Highly concentrated drug particles, formulations, suspensions and uses thereof
Abstract
Highly concentrated drug particle formulations are described, wherein the drug comprises between about 25 wt % and 80 wt % of the particle formulation. The particle formulations of the present invention comprise, for example, macromolecules, such as proteins and/or small molecules (such as steroid hormones). The particle formulation typically further includes one or more additional component, for example, one or more stabilizer (e.g., carbohydrates, antioxidants, amino acids, and buffers). Such concentrated particle formulations can be combined with a suspension vehicle to form suspension formulations. The suspension formulation comprises (i) a non-aqueous, single-phase vehicle, comprising one or more polymer and one or more one solvent, wherein the vehicle exhibits viscous fluid characteristics, and (ii) a highly concentrated drug particle formulation. Devices for delivering the suspension formulations and methods of use are also described. The present invention provides needed improvements in drug formulation and delivery to improve patient compliance and expand drug availability.
Claims
exact text as granted — not AI-modified1 . An osmotic delivery device comprising:
an impermeable reservoir comprising an interior wall that defines a lumen the reservoir having a first end and a second end; a semipermeable membrane at the first end of the reservoir; a piston within the lumen of the reservoir; a diffusion moderator at the second end of the reservoir, wherein a first chamber within the reservoir is defined by a first surface the semipermeable membrane and a first surface of the piston, and a second chamber within the reservoir is defined by a second surface of the piston and a first surface of the diffusion moderator; an osmotic agent within the first chamber of the reservoir; and a suspension formulation within the second chamber of the reservoir, the suspension formulation comprising
a particle formulation comprising about 25 wt % to about 80 wt % drug, wherein the drug is a protein, and about 75 wt % to about 20 wt % of additional components, wherein the additional components comprise an antioxidant, a carbohydrate, and a buffer, and a drug:antioxidant:carbohydrate:buffer ratio is between about 2-20:1-5:1-5:1-10, respectively; and
a non-aqueous, single-phase suspension vehicle comprising a polymer and a solvent, wherein the suspension vehicle has a viscosity at 33° C. of between about 8,000 to about 25,000 poise, and the particle formulation is homogeneously dispersed in the vehicle. about 5:1.
2 . The osmotic delivery device of claim 1 , wherein the drug comprises about 40 wt % to about 75 wt % and the additional components comprise about 60 wt % to about 25 wt %.
3 . (canceled)
4 . The osmotic delivery device of claim 1 , wherein the antioxidant is selected from the group consisting of cysteine, methionine, and tryptophan.
5 . The osmotic delivery device of claim 4 , wherein the antioxidant is methionine.
6 . The osmotic delivery device of claim 1 , wherein the buffer is selected from the group consisting of citrate, histidine, succinate, and mixtures thereof.
7 . The osmotic delivery device of claim 6 , wherein the buffer is a citrate.
8 . The osmotic delivery device of claim 1 , wherein the carbohydrate is a disaccharide.

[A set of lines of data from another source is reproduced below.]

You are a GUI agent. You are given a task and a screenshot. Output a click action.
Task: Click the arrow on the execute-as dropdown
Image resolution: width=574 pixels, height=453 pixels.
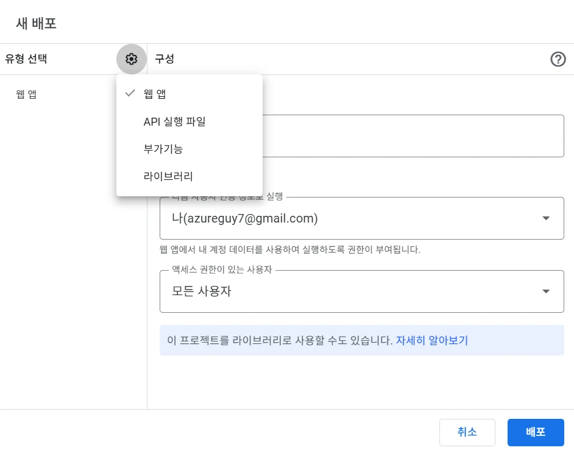tap(545, 218)
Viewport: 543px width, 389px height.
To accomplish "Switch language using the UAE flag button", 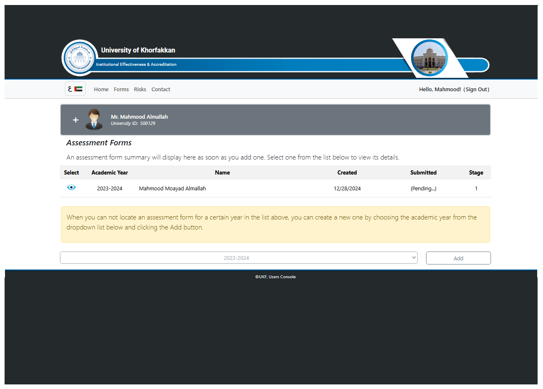I will [75, 89].
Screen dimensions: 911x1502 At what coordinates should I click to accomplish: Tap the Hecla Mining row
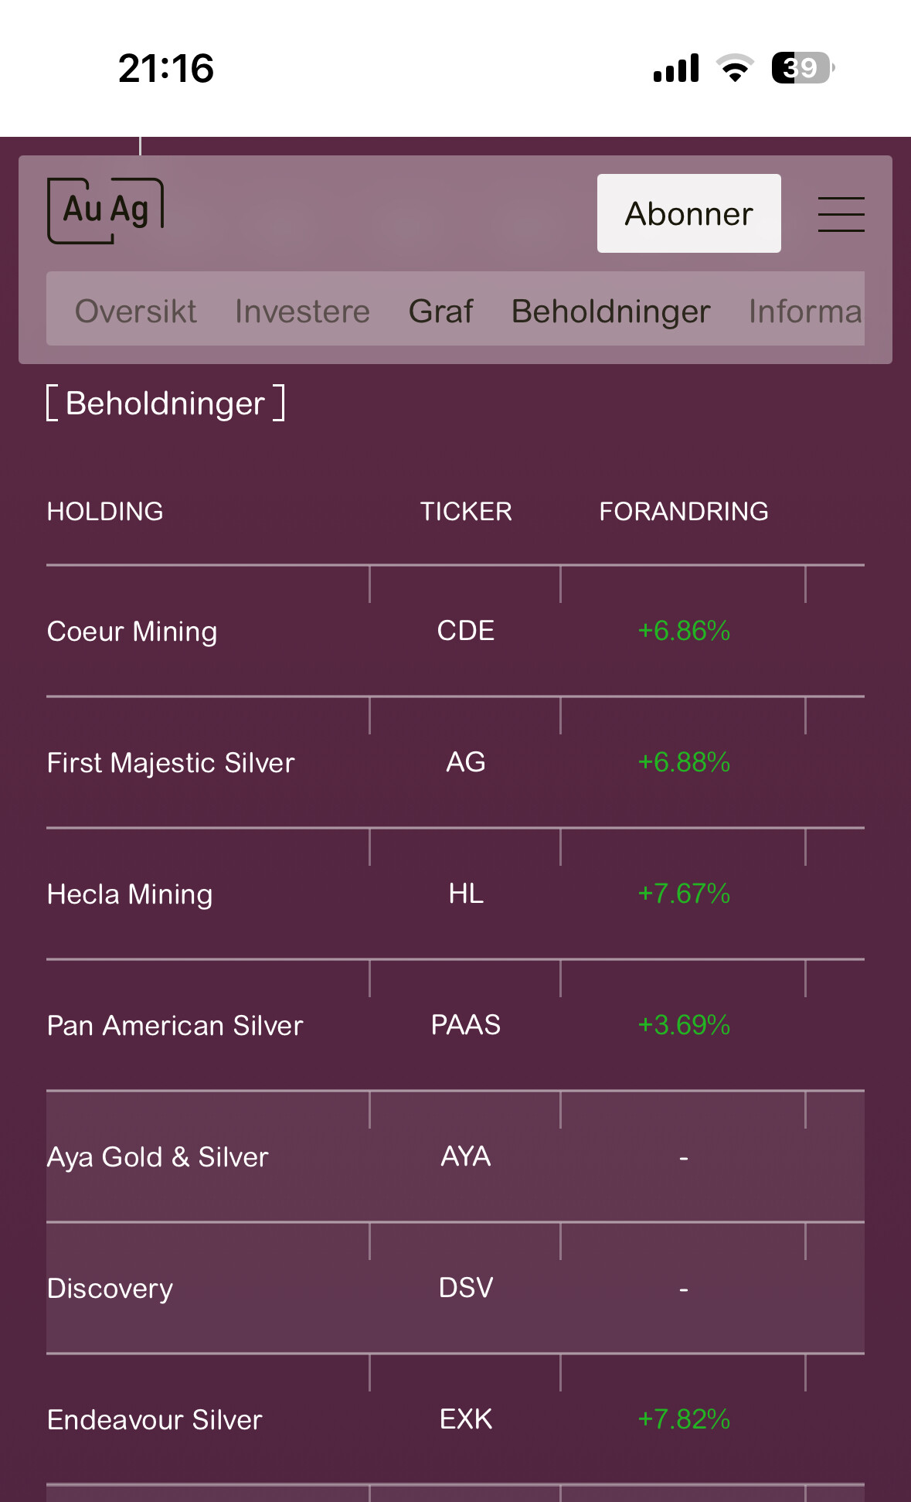click(x=130, y=894)
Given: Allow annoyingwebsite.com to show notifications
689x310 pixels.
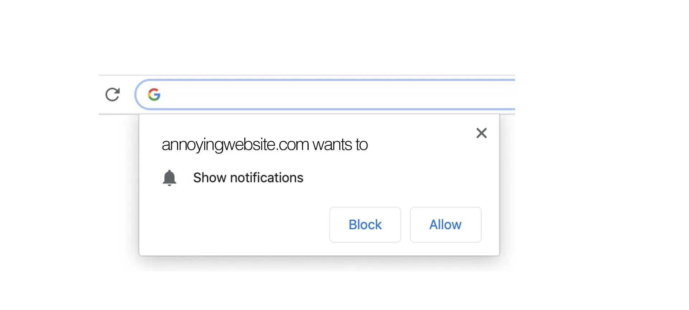Looking at the screenshot, I should [x=445, y=225].
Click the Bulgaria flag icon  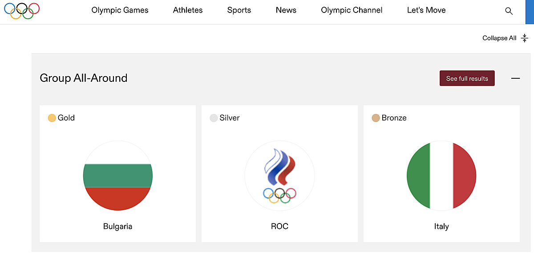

9 . The osmotic delivery device of claim 8 , wherein the disaccharide is selected from the group consisting of lactose, sucrose, trehalose, cellobiose, and mixtures thereof.
10 . The osmotic delivery device of claim 9 , wherein the dissacharide is sucrose.
11 . The osmotic delivery device of claim 1 , wherein the ratio of drug:antioxidant:carbohydrate:buffer is between about 5-10:1-2.5:1-2.5:1-5, respectively.
12 . The osmotic delivery device of claim 1 , wherein the particle formulation is a spray dried preparation of particles.
13 . (canceled)
14 . The osmotic delivery device of claim 1 , wherein the protein is an interferon.
15 . The osmotic delivery device of claim 1 , wherein the protein is an incretin mimetic.
16 . The osmotic delivery device of claim 15 , wherein the incretin mimetic is a glucagon-like peptide-1 (GLP-1), a derivative of GLP-1, or an analogue of GLP-1.
17 . The osmotic delivery device of claim 16 , wherein the incretin mimetic is GLP-1(7-36)amide.
18 . The osmotic delivery device of claim 15 , wherein the incretin mimetic is exenatide, a derivative of exenatide, or an analogue of exenatide.
19 . The osmotic delivery device of claim 15 , wherein the incretin mimetic is exenatide.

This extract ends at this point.